Romuald Wadagni a dévoilé, quelques heures après son investiture ce dimanche 24 mai 2026, la composition de son premier gouvernement. Rendue publique dans la soirée, cette nouvelle équipe gouvernementale compte 24 membres, dont plusieurs ministres délégués.
Le nouveau chef de l’État béninois a choisi de s’appuyer à la fois sur des personnalités déjà présentes sous l’administration de Patrice Talon et sur de nouveaux profils appelés à conduire les priorités de son mandat. Plusieurs ministres du précédent gouvernement conservent ainsi leur portefeuille ou héritent de nouvelles responsabilités au sein de cette équipe.
Le poste de Garde des Sceaux, ministre de la Justice et de la Législation, revient à Yvon Détchénou. Aristide Médenou prend la tête du ministère de l’Économie et des Finances, chargé également de la coopération. Corinne Amori Brunet est nommée ministre des Affaires étrangères.
Djibril Maman Cissé Moussa occupe les fonctions de ministre déléguée auprès du président de la République, chargée de l’Intérieur et de la Sécurité publique, tandis que Gildas Agonkan est nommé ministre délégué chargé de la Défense nationale.
Le ministère du Tourisme et du Commerce extérieur, en charge de l’Industrie et de la promotion de l’investissement privé, est confié à Olouchegoun Adjadi Bakary. Loukounon Goubalan prend les rênes du ministère de l’Agriculture, de l’Élevage et de la Pêche.
Benjamin Hounkpatin conserve le portefeuille de la Santé. Sedami Medegan Fagla hérite du ministère de l’Enseignement supérieur et de la Recherche scientifique, avec la charge de la Formation technique. Clément Kouchadé devient ministre de l’Enseignement secondaire, tandis qu’Armand Kouyema Nata est nommé ministre des Enseignements maternel et primaire.
Véronique Tognifodé prend la tête du ministère de la Famille et de l’Action sociale. Janvier Yahouédeou est nommé ministre de la Décentralisation et de la Gouvernance locale. Yassine Latounji dirigera le ministère de la Culture, des Arts et du Patrimoine.
Shadiya Alimatou Assouma est nommée ministre du Commerce intérieur, en charge de la formalisation de l’économie. Mahouna Apklogan prend les commandes du ministère de la Transformation digitale et de l’Innovation, avec la responsabilité de la stratégie nationale d’intelligence artificielle.
Le ministère de l’Énergie, de l’Eau et des Mines revient à Edouard Dahomey. Georges Alé hérite du ministère du Cadre de vie et des Transports, chargé du Développement durable.

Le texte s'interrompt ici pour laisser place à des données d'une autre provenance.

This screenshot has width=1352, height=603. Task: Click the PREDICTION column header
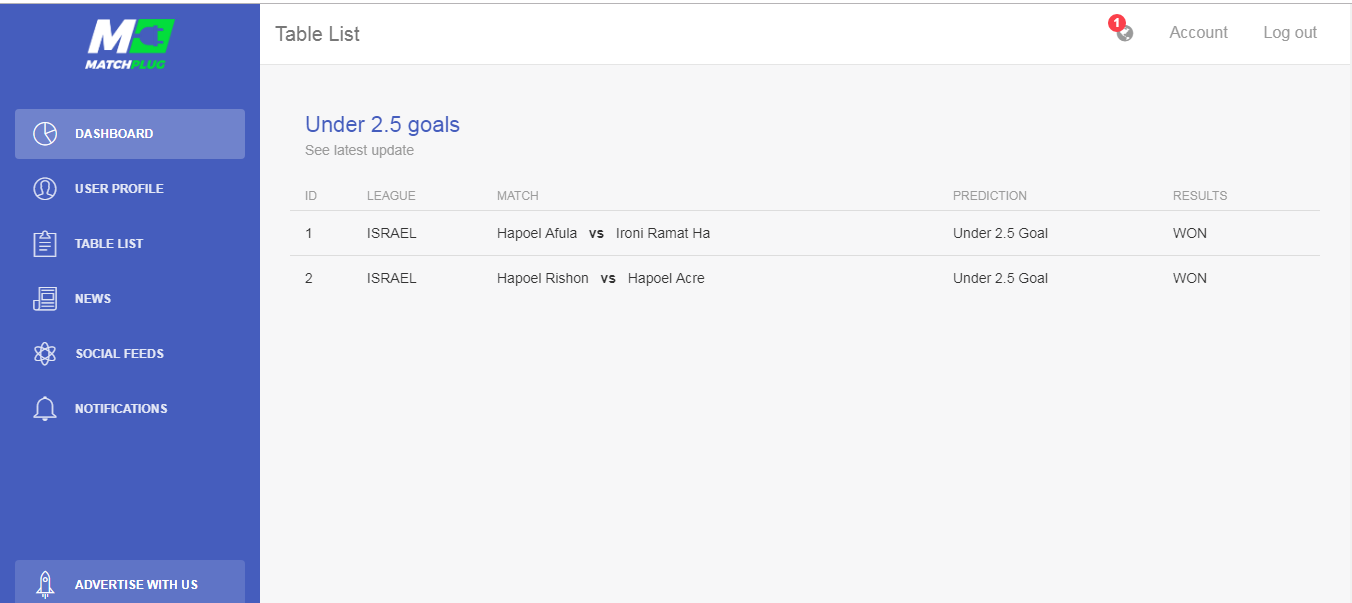989,196
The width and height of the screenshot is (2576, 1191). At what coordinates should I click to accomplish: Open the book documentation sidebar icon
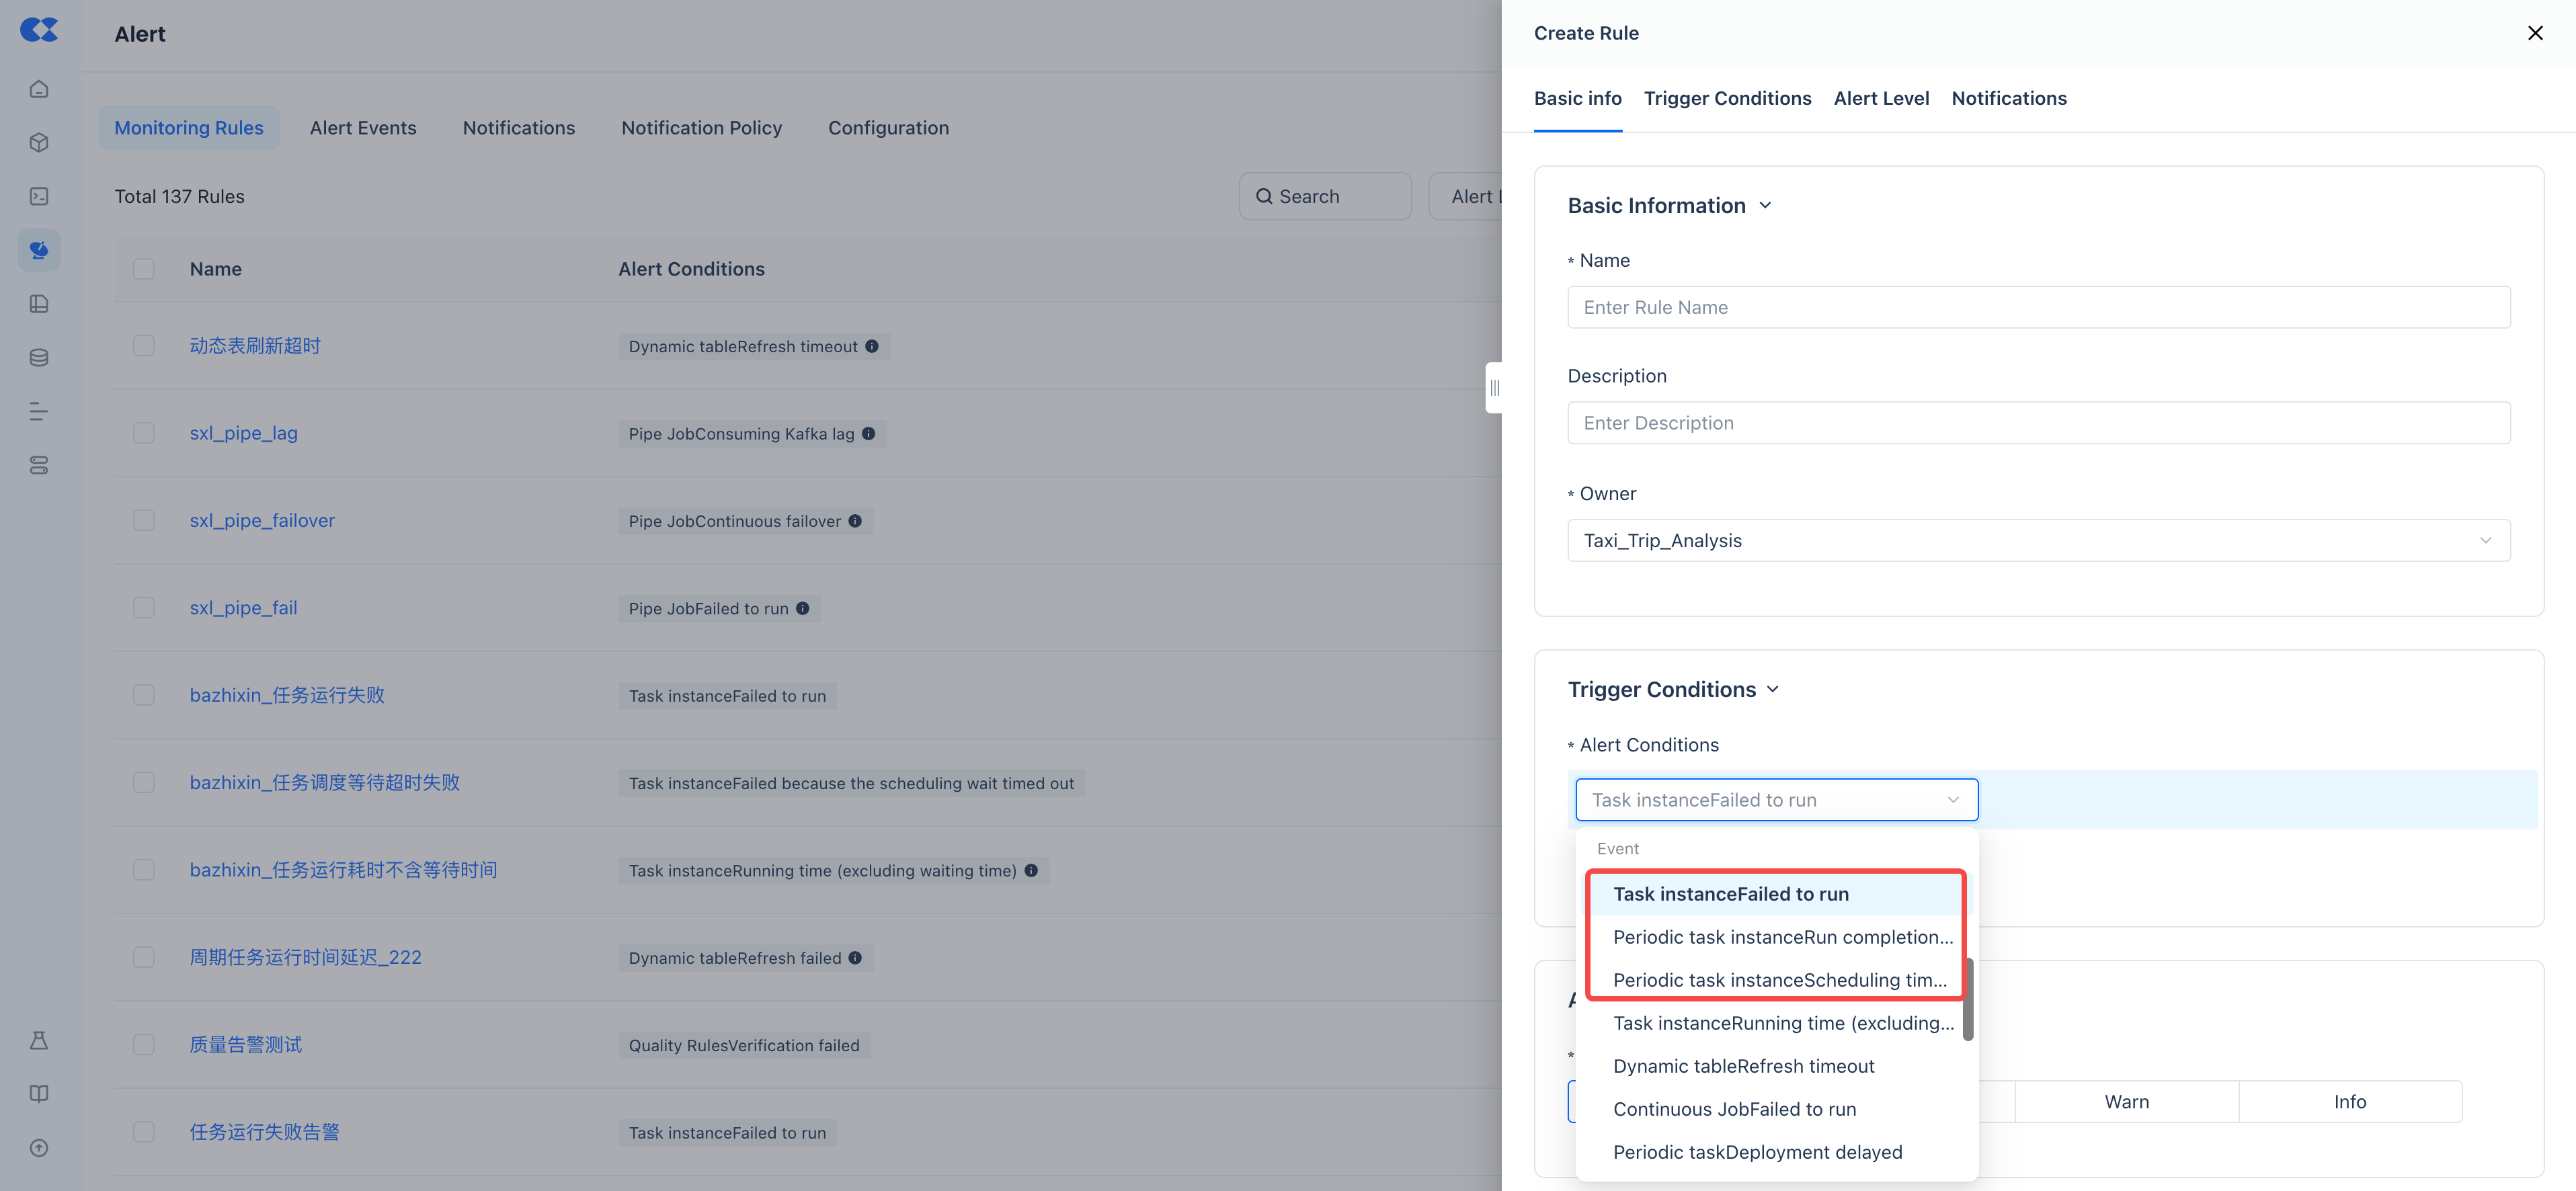39,1094
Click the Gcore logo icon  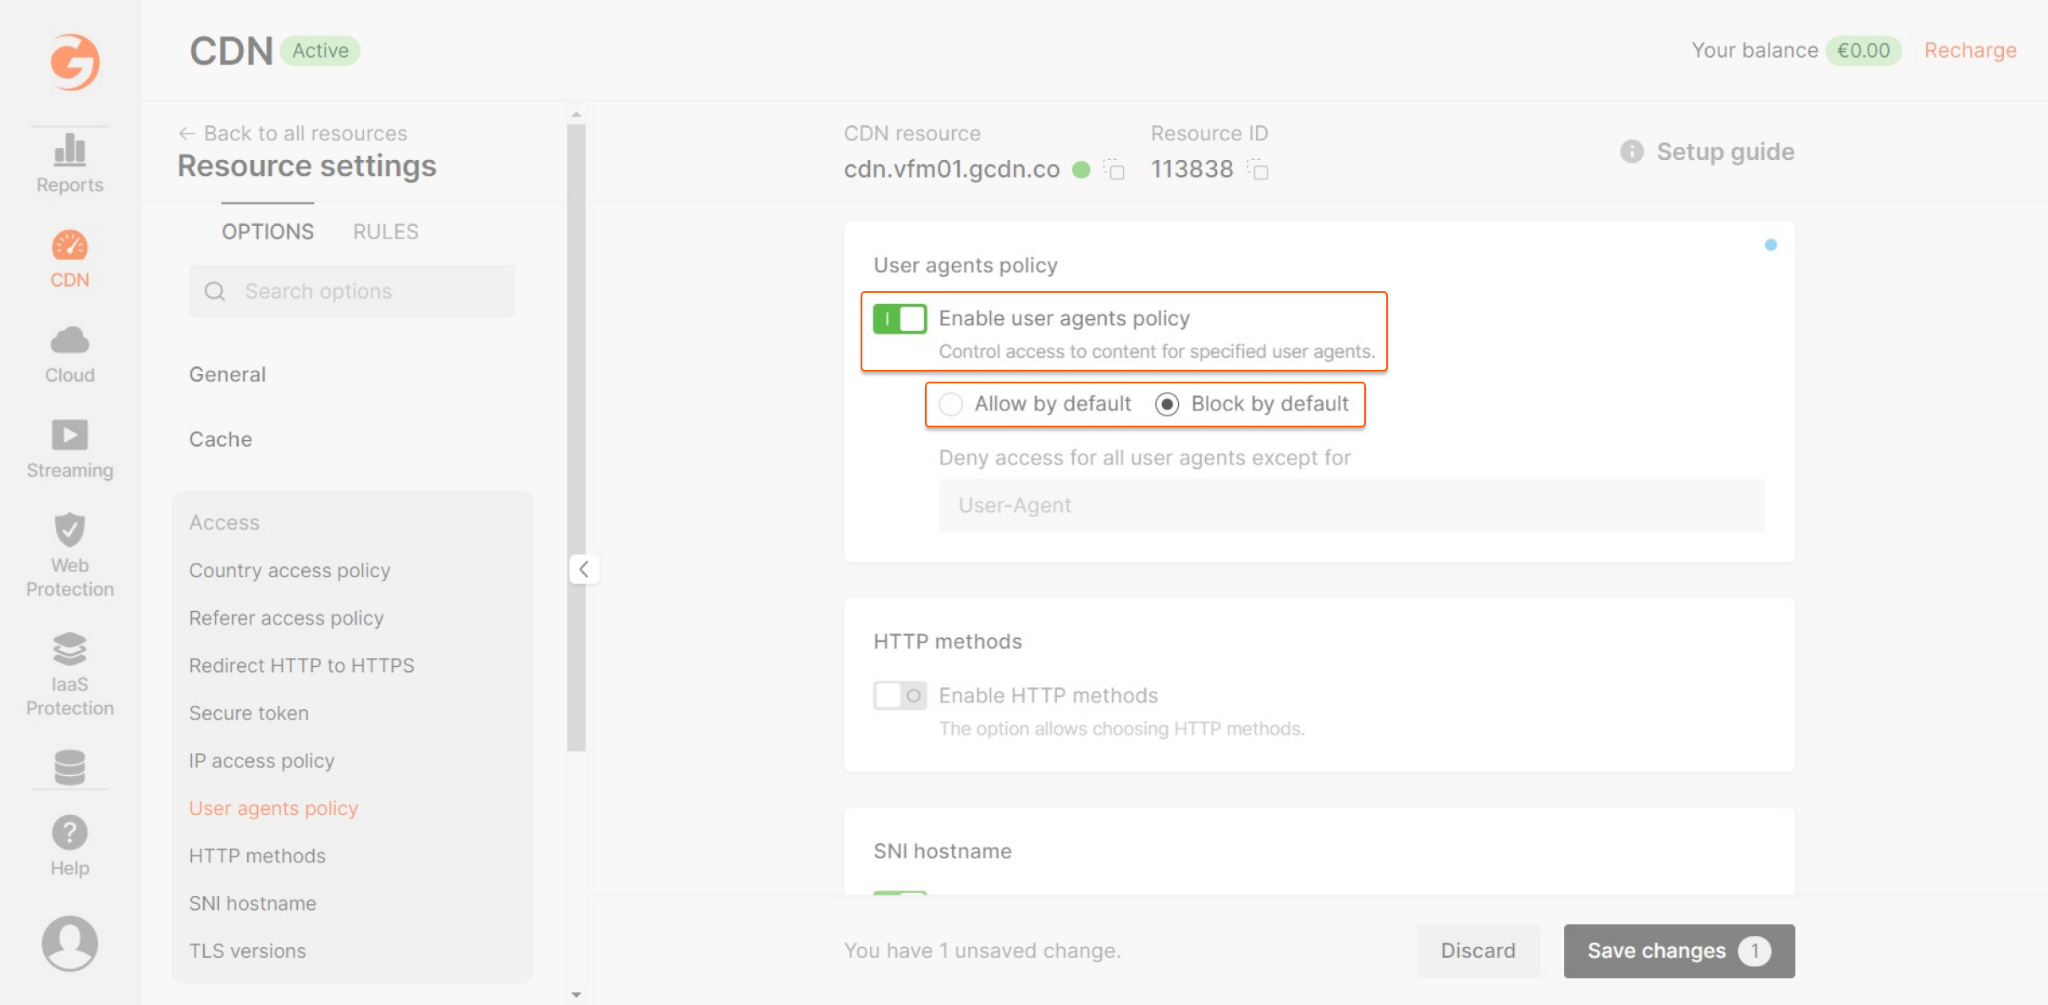(70, 62)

Hawaou Bako est nommée ministre des Petites et Moyennes entreprises et de la Promotion de l’Emploi, avec la responsabilité de la Formation professionnelle. Aurélie Adam-Soulé épouse Zoumarou prend la tête du ministère de la Communication et des Médias. Benoît Dato devient ministre des Sports et de l’Engagement civique.
Trois ministres délégués sont également nommés auprès du ministère de l’Économie et des Finances. Nicolas Yenoussi est chargé des Finances et de la Microfinance, Rodrigue Chaou du Budget et de la Fonction publique, tandis que Hugues-Oscar Lokossou s’occupera de la Mobilisation des ressources extérieures et de la Gestion de la dette.